First-in-Class enVVe system to be evaluated in TAVVE U.S. Pivotal Trial

Clinical site activation and patient enrollment expected to commence later this year

Large unmet clinical need for approximately 3 million U.S. patients with severe deep Chronic Venous Insufficiency

Potential multi-billion-dollar untapped U.S. market

Company has approximately $25 million in cash and investments to fund operations into Q3 2027

IRVINE, CA / ACCESS Newswire / April 29, 2026 / enVVeno Medical Corporation (NASDAQ:NVNO) ("enVVeno" or the "Company"), a company setting new standards of care for the treatment of deep venous disease, today announced that the U.S. Food and Drug Administration (FDA) has awarded the Company the first-ever IDE approval to proceed with a U.S. pivotal study of a non-surgical replacement venous valve.

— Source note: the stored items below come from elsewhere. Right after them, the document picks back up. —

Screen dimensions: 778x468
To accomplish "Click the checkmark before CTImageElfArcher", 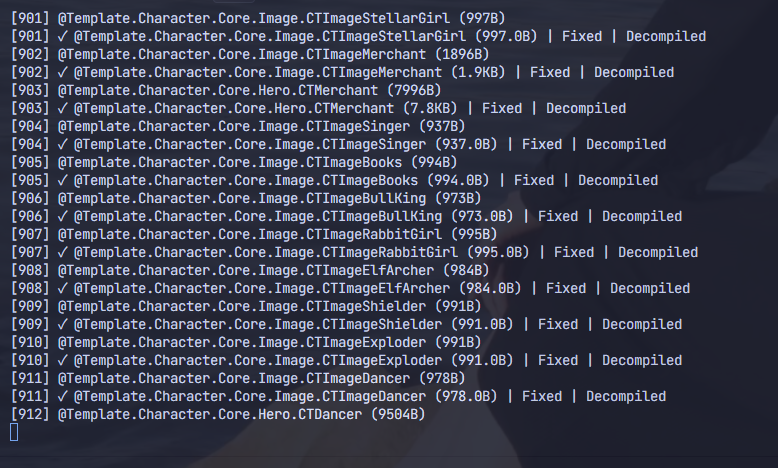I will click(x=62, y=288).
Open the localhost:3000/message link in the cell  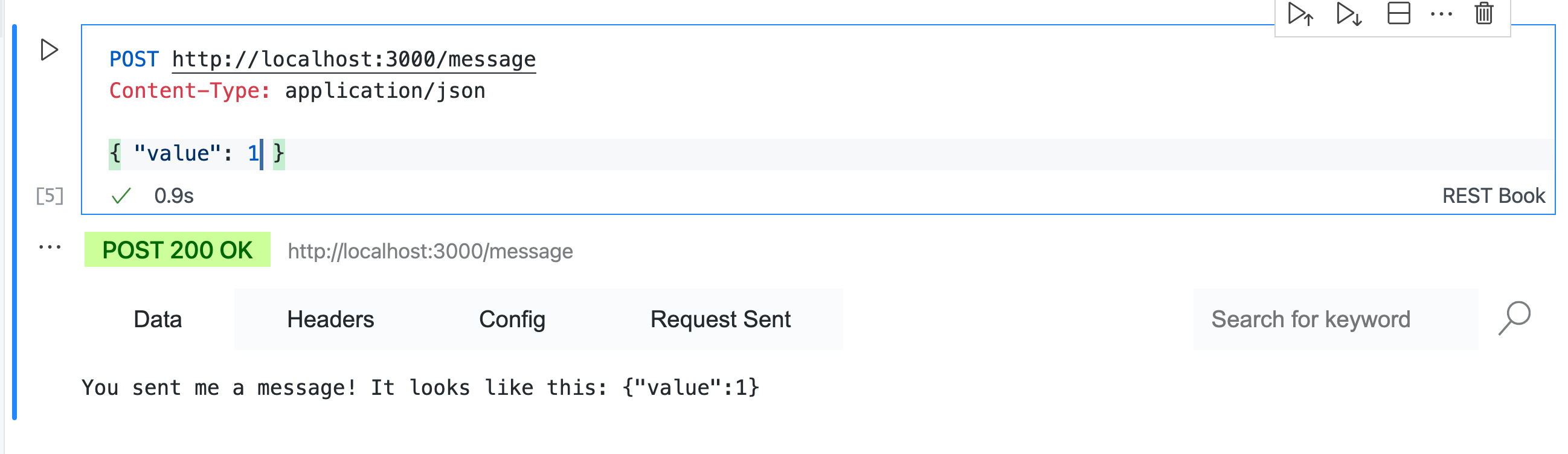pyautogui.click(x=353, y=59)
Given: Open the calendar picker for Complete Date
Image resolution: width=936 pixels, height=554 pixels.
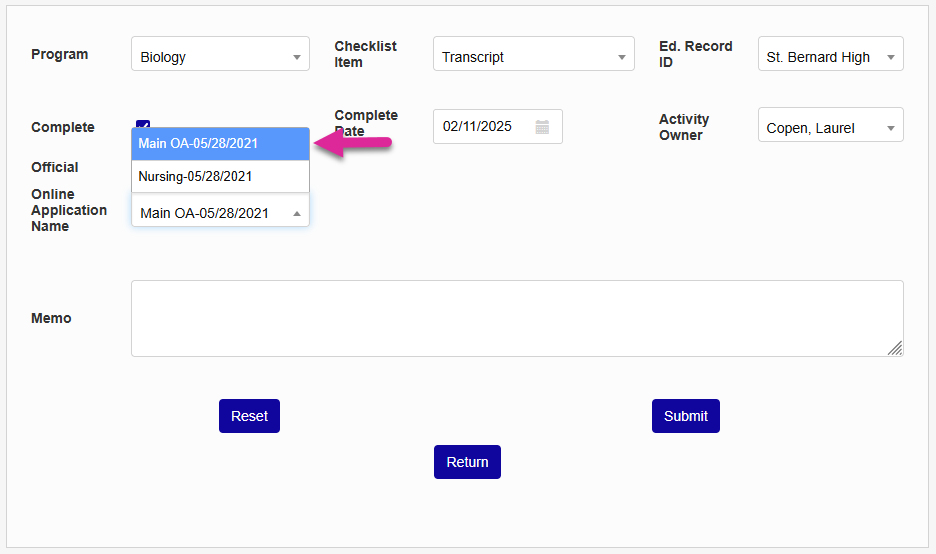Looking at the screenshot, I should click(x=542, y=127).
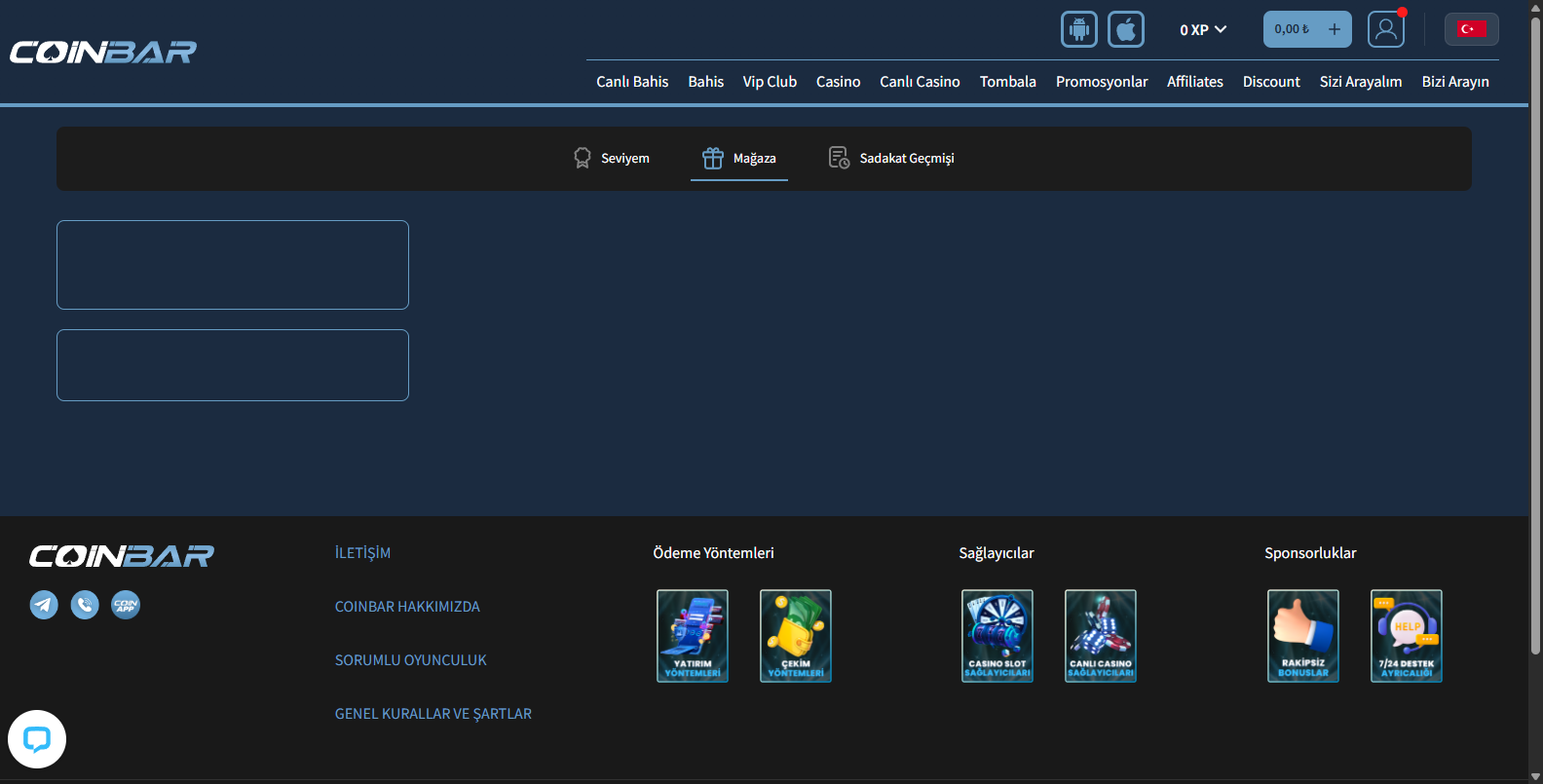1543x784 pixels.
Task: Open the user profile icon
Action: (x=1385, y=29)
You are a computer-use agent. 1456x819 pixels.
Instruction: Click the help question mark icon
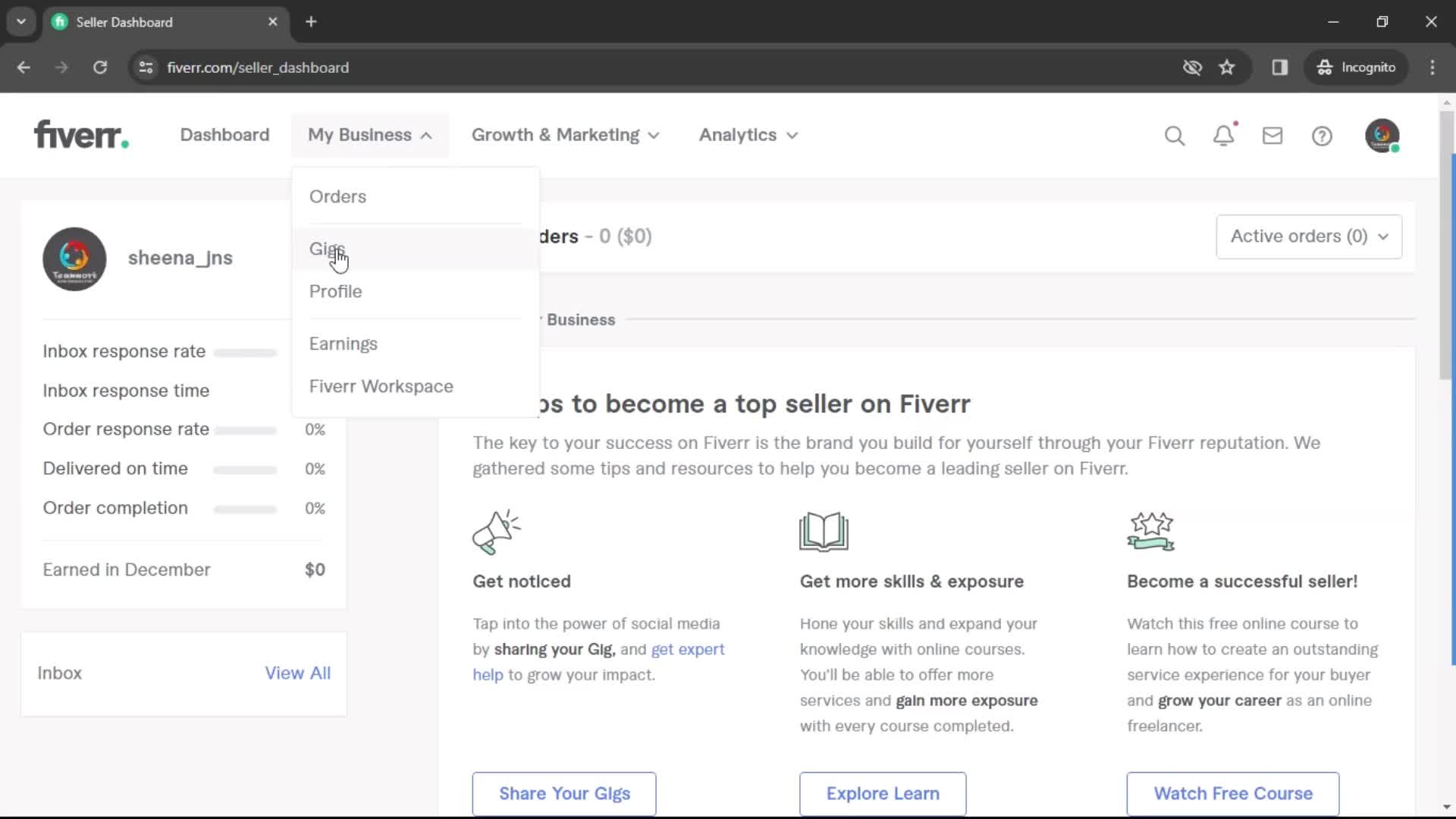[x=1322, y=135]
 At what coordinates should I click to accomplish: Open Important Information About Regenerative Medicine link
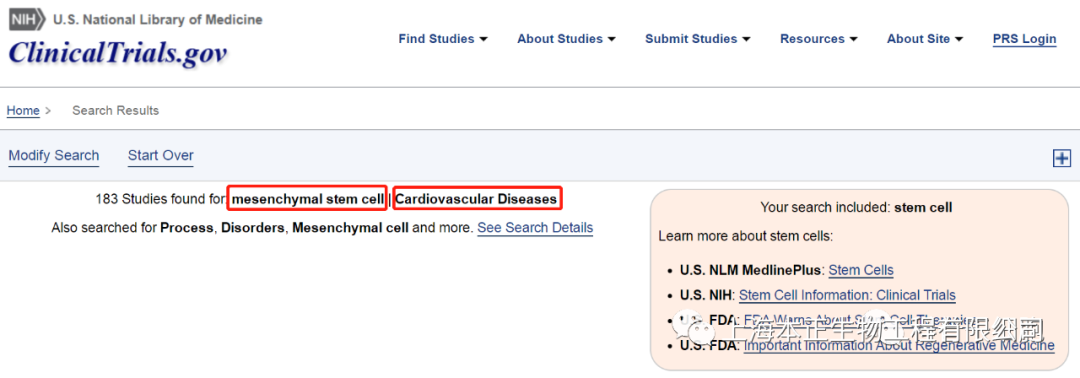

The Transcatheter Venous Valve Endoprosthesis (TAVVE®) pivotal study will evaluate the Company's minimally invasive enVVe® System for patients with severe deep Chronic Venous Insufficiency (CVI).

This IDE approval positions the Company to advance what could become the first effective treatment option for the approximately 3 million U.S. patients who suffer from the debilitating impact of severe CVI due to malfunctioning valves in the deep veins of the leg.